Baldwin s'est beaucoup battu pour l'intégration des noirs et des gays. Qu'avez-vous appris sur lui en faisant le film?
Qu'il forçait les gens à revoir leur vision du monde personnelle. Je cherchais une manière organique de raconter son histoire et ce livre inachevé qu'il n'a pas eu le temps de terminer. J'espère que le film en résulte. La parole de Baldwin est suprême. Elle est le sujet du film. Pour moi, on ne lit pas Baldwin, on l'étudie.
«I'm not Your Negro» est aussi un film sur le cinéma et sur la manière dont Hollywood représentait certaines minorités.

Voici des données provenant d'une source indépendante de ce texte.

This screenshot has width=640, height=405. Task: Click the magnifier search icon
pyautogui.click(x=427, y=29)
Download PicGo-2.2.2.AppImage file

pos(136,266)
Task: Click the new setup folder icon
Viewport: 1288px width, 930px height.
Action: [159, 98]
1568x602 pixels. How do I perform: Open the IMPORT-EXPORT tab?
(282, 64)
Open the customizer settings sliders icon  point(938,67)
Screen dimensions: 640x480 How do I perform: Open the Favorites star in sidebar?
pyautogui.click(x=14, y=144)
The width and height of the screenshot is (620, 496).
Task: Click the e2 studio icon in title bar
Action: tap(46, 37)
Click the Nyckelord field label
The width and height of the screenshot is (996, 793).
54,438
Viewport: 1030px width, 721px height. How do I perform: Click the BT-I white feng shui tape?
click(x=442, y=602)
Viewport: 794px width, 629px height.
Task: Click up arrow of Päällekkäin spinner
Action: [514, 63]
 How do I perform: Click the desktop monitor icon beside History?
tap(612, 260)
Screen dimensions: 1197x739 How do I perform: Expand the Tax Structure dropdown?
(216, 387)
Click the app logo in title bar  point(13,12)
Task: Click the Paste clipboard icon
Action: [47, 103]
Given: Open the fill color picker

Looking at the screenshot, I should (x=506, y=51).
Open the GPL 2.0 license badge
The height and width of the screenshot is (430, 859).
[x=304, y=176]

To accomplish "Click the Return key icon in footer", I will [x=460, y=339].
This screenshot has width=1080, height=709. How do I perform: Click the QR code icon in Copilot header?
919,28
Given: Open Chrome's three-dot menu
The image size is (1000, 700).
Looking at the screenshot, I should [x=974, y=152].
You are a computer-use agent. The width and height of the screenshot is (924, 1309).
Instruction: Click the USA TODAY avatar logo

Totalement. Me procurer les extraits, en l'occurrence, n'était pas simple non plus. Exemple avec les images montrant Doris Day. Les ayants droit ne voulaient absolument pas que je les utilise. Pourtant, Baldwin cite Doris Day, je n'invente rien. Mais pour régler ce problème, j'ai dû engager un avocat durant une année. Ce qui est intéressant, c'est que ces problèmes de droit ont indirectement servi le film. Je me souviens d'un extrait avec Gary Cooper.?L'avocate me dit qu'il comporte douze secondes de trop. Ce qui bien sûr pose problème. Dans ce cas, je ne me contente pas de couper les douze secondes. Je reprends entièrement la séquence au montage. Tout cela me force à ne jamais céder à la facilité. Sur ce film, chaque image a été repensée. On a même refait des sons de Stagecoach de John Ford (ndlr: La chevauchée fantastique), dont j'utilise un extrait.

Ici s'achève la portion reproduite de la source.